### Records provided

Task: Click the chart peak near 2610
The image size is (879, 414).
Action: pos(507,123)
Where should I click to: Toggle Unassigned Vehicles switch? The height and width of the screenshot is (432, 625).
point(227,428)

### Instruction
Turn the listing into a two-column CSV with the columns input and output, starting with the line containing "Where should I" and going on through the end of the listing. Each row should pair a text with its answer, with both fields quoted and any line breaks replaced by spaces.

### Final result
input,output
"Where should I click to: Toggle Unassigned Vehicles switch? The height and width of the screenshot is (432, 625).","point(227,428)"